§ Stated exercise
Copy the records below line for line, changing nothing, and leave the pictures out of your answer.

Source data
※
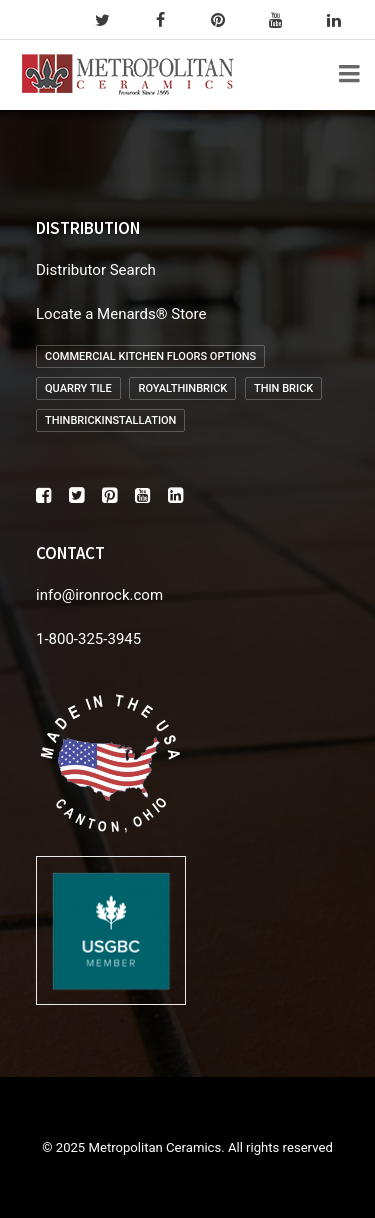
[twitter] (111, 20)
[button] (43, 498)
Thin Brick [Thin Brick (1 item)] (283, 388)
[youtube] (285, 20)
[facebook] (169, 20)
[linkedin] (343, 20)
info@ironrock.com (99, 595)
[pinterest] (227, 20)
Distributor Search (96, 270)
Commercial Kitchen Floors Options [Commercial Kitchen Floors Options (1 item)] (150, 356)
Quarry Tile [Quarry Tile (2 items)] (78, 388)
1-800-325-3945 (88, 639)
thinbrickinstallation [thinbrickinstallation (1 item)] (110, 420)
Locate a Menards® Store (121, 314)
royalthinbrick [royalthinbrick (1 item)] (182, 388)
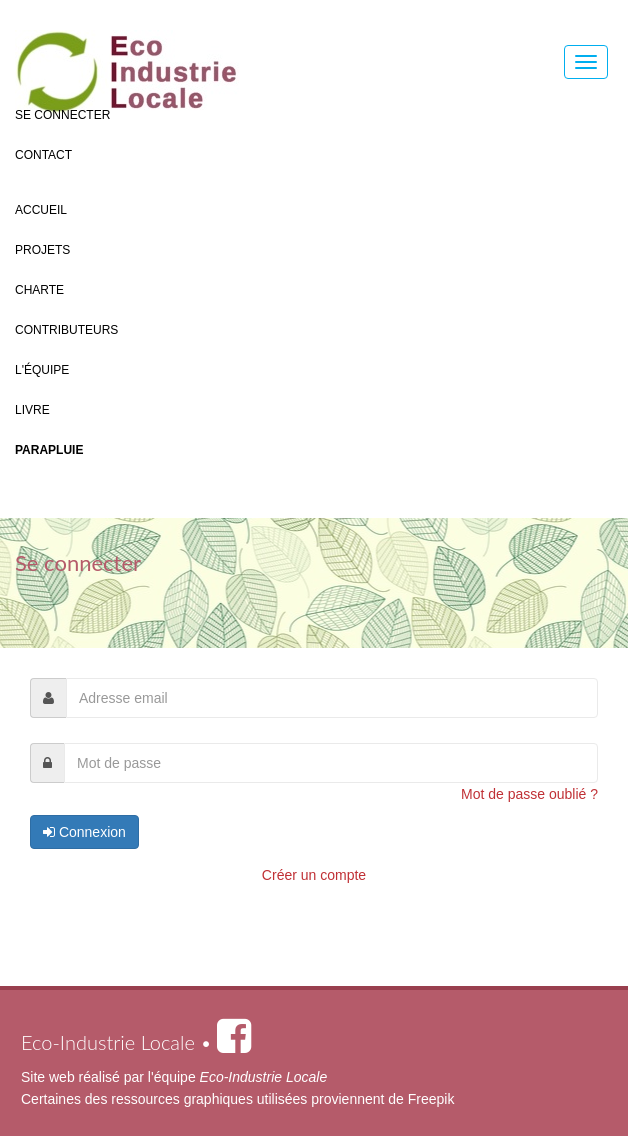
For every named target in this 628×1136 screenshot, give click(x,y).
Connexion (84, 832)
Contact (43, 155)
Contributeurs (66, 330)
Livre (32, 410)
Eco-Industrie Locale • (136, 1042)
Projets (42, 250)
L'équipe (42, 370)
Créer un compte (314, 875)
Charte (39, 290)
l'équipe (237, 1077)
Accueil (41, 210)
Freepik (431, 1099)
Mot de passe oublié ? (529, 794)
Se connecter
※
§ Solution to this exercise
[twitter] (111, 20)
[button] (43, 498)
Thin Brick [Thin Brick (1 item)] (283, 388)
[youtube] (285, 20)
[facebook] (169, 20)
[linkedin] (343, 20)
info@ironrock.com (99, 595)
[pinterest] (227, 20)
Distributor Search (96, 270)
Commercial Kitchen Floors Options [Commercial Kitchen Floors Options (1 item)] (150, 356)
Quarry Tile [Quarry Tile (2 items)] (78, 388)
1-800-325-3945 (88, 639)
thinbrickinstallation [thinbrickinstallation (1 item)] (110, 420)
Locate a Menards® Store (121, 314)
royalthinbrick [royalthinbrick (1 item)] (182, 388)
For every named target in this 628×1136 screenshot, give click(x,y).
Connexion (84, 832)
Contact (43, 155)
Contributeurs (66, 330)
Livre (32, 410)
Eco-Industrie Locale • (136, 1042)
Projets (42, 250)
L'équipe (42, 370)
Créer un compte (314, 875)
Charte (39, 290)
l'équipe (237, 1077)
Accueil (41, 210)
Freepik (431, 1099)
Mot de passe oublié ? (529, 794)
Se connecter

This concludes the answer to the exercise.